ANFRAGE A.
Prüfe anhand des Artikels über die Initiative Ukrainer im Schwarzwald, ob die Aussagen (i) „Irina Solowiejko kam 2002 nach Deutschland“, (ii) „Der Paul Harris-Preis wurde Anfang Juni verliehen“ und (iii) „Der erste Bus mit Geflüchteten kam in Villingen an“ zutreffen. Antworte jeweils mit Ja oder Nein und zitiere die ausschlaggebenden Worte des Artikels wörtlich.

QUELLE.
******
Entspanntes Geplauder ist aus dem großen Raum im evangelischen Gemeindezentrum Petrus zu hören. Kaffeetassen klappern, Kuchen steht auf dem Tisch, daneben kleine Windbeutel, es gibt Orangensaft und Sekt: Im Sprachcafé der Initiative Ukrainer im Schwarzwald wird an diesem Nachmittag gefeiert.

Anlässe gibt es mindestens zwei: Da wäre zum einen der Paul Harris-Preis des Rotary Clubs Villingen-Schwenningen, der Anfang Mai an die Initiative und den Jobclub VS verliehen wurde, und zum anderen der Geburtstag von Irina Solowiejko.

Gruppe kommt seit 2018 zusammen

Sie ist einer der Motoren der Initiative, die es sich heute vor allem zur Aufgabe gemacht hat, den Menschen, die vor dem russischen Angriffskrieg geflüchtet sind, das Ankommen zu erleichtern.

Die Anfänger der Gruppe reichen bis ins Jahr 2018 zurück, als die Lehrerin und Erzieherin aus Villingen Lilly Smirnova über soziale Netzwerke Kontakte zu Landsleuten suchte, um zusammen den Tag der ukrainischen Unabhängigkeit zu feiern. Mit dem Ausbruch des Kriegs im Februar 2022 hat die Gruppe noch einmal eine ganz andere Dynamik und Bedeutung bekommen.

„Ich lebe schon so lange hier, dass ich mich den Ukrainern eigentlich nie so richtig zugehörig gefühlt habe“, sagt Irina Solowiejko, die schon 2002 nach Deutschland kam. Doch dann kam der Krieg und mit ihm der Wunsch, irgend etwas zu tun, um der Hilflosigkeit etwas entgegen setzen zu können.

Bei der Ankunft fließen Tränen

Sie war vor Ort, als der erste Bus mit geflüchteten Frauen und Kindern im Winter 2022 in Donaueschingen ankam. „Ich sollte eigentlich übersetzen“, sagt sie. „Aber ich konnte erstmal nur weinen.“

Die verängstigten Menschen, die in dem Bus in Donaueschingen ankamen, hätten zum Teil nichts bei sich gehabt außer ihren Pässen, hastig in Plastiktüten gestopft. Keine Kleidung, keine Spielsachen für die Kinder. „Die wollten einfach nur leben.“

Freude über den Paul-Harris-Preis: Von links Oxana Kochedykova, Lilly Smirnova, Daniel Wenzler, Marta Yaremko, Meinrad Zimmermann vom ...
******
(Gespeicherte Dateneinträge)
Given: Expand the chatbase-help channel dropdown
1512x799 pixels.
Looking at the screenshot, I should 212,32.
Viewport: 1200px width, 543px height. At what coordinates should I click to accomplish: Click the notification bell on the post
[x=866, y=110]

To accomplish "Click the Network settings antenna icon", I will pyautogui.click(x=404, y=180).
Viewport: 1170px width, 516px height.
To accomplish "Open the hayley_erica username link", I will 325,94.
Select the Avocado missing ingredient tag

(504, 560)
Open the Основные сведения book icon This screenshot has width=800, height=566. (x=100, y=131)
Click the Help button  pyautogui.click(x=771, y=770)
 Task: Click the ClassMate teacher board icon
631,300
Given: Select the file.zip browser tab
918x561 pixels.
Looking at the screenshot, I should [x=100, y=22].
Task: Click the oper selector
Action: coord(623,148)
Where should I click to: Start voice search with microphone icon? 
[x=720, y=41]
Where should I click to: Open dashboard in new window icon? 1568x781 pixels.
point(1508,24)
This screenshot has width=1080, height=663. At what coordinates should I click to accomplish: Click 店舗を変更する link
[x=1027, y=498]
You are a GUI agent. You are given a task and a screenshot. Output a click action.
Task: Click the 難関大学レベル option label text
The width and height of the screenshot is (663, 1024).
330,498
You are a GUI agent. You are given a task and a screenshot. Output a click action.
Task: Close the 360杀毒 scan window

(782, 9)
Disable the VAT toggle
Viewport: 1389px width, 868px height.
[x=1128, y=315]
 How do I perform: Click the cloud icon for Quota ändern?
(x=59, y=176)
******
ANFRAGE B.
Aktualisiere in der Liste die Zeilen beginnend mit der Zeile, die „Where should I click to: Start“ enthält, und endend mit der Zeile, die „[x=1027, y=498]“ enthält. Ersetze darin „icon“ durch „button“ und gib nur diese Zeilen ansonsten unverändert wieder.

ANTWORT A.
(i) Ja: „die schon 2002 nach Deutschland kam“
(ii) Nein: „der Anfang Mai an die Initiative und den Jobclub VS verliehen wurde“
(iii) Nein: „als der erste Bus mit geflüchteten Frauen und Kindern im Winter 2022 in Donaueschingen ankam“

ANTWORT B.
Where should I click to: Start voice search with microphone button? 
[x=720, y=41]
Where should I click to: Open dashboard in new window button? 1568x781 pixels.
point(1508,24)
This screenshot has width=1080, height=663. At what coordinates should I click to accomplish: Click 店舗を変更する link
[x=1027, y=498]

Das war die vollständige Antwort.